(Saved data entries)
.....

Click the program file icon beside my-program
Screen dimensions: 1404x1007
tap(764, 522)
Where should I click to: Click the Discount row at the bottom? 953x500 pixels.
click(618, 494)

.....

**Exercise prompt**: From the line holding "Screen dimensions: 1404x1007" down to the last line of the records above, restate each line exactly as written.

**Your solution**:
Screen dimensions: 1404x1007
tap(764, 522)
Where should I click to: Click the Discount row at the bottom? 953x500 pixels.
click(618, 494)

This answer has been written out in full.